The 30-item disabilities of the arm, shoulder and hand (DASH) questionnaire is increasingly used in clinical research involving upper extremity musculoskeletal disorders. From the original DASH a ...shorter version, the 11-item QuickDASH, has been developed. Little is known about the discriminant ability of score changes for the QuickDASH compared to the DASH. The aim of this study was to assess the performance of the QuickDASH and its cross-sectional and longitudinal validity and reliability.
The study was based on extracting QuickDASH item responses from the responses to the full-length DASH questionnaire completed by 105 patients with a variety of upper extremity disorders before surgery and at follow-up 6 to 21 months after surgery. The DASH and QuickDASH scores were compared for the whole population and for different diagnostic groups. For longitudinal construct validity the effect size and standardized response mean were calculated. Analyses with ROC curves were performed to compare the ability of the DASH and QuickDASH to discriminate among patients classified according to the magnitude of self-rated improvement. Cross-sectional and test-retest reliability was assessed.

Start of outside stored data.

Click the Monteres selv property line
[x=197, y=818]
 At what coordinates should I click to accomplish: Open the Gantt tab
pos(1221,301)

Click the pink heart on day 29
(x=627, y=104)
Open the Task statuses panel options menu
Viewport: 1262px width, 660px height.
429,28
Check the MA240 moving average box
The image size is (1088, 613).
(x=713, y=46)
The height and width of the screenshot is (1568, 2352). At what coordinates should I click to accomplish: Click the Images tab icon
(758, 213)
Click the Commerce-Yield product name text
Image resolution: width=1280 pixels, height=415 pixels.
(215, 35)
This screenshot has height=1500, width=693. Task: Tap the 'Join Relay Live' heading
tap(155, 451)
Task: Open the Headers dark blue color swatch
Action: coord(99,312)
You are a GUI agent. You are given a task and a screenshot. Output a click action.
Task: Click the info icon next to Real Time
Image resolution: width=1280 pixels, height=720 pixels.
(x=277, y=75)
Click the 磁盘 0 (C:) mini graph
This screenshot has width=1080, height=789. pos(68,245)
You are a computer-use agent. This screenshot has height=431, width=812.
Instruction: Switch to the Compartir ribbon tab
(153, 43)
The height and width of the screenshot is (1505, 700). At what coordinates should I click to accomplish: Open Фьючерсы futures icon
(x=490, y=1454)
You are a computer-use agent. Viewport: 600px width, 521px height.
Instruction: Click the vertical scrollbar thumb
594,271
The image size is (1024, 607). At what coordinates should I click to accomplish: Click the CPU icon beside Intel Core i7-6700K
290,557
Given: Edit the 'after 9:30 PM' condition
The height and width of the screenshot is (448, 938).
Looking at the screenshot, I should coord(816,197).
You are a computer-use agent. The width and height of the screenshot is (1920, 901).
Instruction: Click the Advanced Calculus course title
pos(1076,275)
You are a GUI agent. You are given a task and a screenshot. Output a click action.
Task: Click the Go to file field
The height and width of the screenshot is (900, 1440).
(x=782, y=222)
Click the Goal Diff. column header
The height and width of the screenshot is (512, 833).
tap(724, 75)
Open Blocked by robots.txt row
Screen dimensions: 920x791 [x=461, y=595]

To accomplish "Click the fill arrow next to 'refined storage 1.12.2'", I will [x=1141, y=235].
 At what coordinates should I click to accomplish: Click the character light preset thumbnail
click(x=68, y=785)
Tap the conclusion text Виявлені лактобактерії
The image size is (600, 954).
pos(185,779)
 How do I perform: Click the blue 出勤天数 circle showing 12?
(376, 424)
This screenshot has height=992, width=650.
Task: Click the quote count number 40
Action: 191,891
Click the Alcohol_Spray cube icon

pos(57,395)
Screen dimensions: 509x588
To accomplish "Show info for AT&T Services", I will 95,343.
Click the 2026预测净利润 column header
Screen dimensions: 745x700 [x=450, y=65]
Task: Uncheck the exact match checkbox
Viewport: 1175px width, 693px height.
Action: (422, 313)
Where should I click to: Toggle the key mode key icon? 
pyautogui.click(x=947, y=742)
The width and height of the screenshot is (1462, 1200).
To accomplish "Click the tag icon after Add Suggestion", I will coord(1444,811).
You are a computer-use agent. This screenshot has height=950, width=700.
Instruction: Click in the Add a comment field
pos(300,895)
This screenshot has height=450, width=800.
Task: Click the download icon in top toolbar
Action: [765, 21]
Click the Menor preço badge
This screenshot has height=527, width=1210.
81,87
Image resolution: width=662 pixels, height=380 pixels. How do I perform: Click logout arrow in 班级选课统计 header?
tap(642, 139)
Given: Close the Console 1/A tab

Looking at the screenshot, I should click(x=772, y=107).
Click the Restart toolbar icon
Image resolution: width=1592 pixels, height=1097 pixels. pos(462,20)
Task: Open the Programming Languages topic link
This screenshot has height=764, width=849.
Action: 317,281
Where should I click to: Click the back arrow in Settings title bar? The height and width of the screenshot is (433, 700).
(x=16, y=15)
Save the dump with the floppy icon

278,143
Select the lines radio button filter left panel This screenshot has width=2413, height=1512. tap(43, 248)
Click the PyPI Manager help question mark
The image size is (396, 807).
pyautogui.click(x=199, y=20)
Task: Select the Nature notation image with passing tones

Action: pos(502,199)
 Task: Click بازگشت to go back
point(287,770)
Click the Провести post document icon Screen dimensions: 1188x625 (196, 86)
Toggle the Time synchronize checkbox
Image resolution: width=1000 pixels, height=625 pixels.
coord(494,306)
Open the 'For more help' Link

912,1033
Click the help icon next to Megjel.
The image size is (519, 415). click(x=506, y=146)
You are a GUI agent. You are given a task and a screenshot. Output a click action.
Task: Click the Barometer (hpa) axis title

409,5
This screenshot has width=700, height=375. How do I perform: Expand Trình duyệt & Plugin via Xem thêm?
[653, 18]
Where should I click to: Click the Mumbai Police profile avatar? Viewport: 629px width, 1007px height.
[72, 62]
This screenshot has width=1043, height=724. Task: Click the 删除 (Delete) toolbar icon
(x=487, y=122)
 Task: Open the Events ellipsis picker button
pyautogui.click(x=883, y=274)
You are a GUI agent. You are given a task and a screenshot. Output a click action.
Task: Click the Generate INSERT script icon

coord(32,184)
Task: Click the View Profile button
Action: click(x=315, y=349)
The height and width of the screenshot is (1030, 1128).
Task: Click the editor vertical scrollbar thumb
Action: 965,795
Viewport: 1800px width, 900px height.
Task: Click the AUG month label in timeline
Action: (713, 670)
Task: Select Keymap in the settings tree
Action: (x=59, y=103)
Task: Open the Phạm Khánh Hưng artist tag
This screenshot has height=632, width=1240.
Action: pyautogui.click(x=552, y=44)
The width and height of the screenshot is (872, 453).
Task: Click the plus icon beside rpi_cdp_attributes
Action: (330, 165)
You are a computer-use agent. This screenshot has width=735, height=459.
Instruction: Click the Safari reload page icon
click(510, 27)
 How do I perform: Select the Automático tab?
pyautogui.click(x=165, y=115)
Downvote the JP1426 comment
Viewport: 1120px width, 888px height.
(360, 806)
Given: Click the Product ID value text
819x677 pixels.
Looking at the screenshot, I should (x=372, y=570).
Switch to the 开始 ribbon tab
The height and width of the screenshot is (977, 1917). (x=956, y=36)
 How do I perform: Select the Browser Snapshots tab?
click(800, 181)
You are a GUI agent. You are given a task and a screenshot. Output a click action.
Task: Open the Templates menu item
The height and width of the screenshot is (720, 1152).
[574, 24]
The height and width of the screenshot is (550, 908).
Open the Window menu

The mean DASH score was 34 (SD 22) and the mean QuickDASH score was 39 (SD 24) at baseline. For the different diagnostic groups the mean and median QuickDASH scores were higher than the corresponding DASH scores. For the whole population, the mean difference between the QuickDASH and DASH baseline scores was 4.2 (95% CI 3.2-5.3), follow-up scores was 2.6 (1.7-3.4), and change scores was 1.7 (0.6-2.8). The overall effect size and standardized response mean measured with the DASH and the QuickDASH were similar. In the ROC analysis of change scores among patients who rated their arm status as somewhat or much better and those who rated it as unchanged the difference in the area under the ROC curve for the DASH and QuickDASH was 0.01 (95% CI -0.05-0.07) indicating similar discriminant ability.Cross-sectional and test-retest reliability of the DASH and QuickDASH were similar.
The results indicate that the QuickDASH can be used instead of the DASH with similar precision in upper extremity disorders.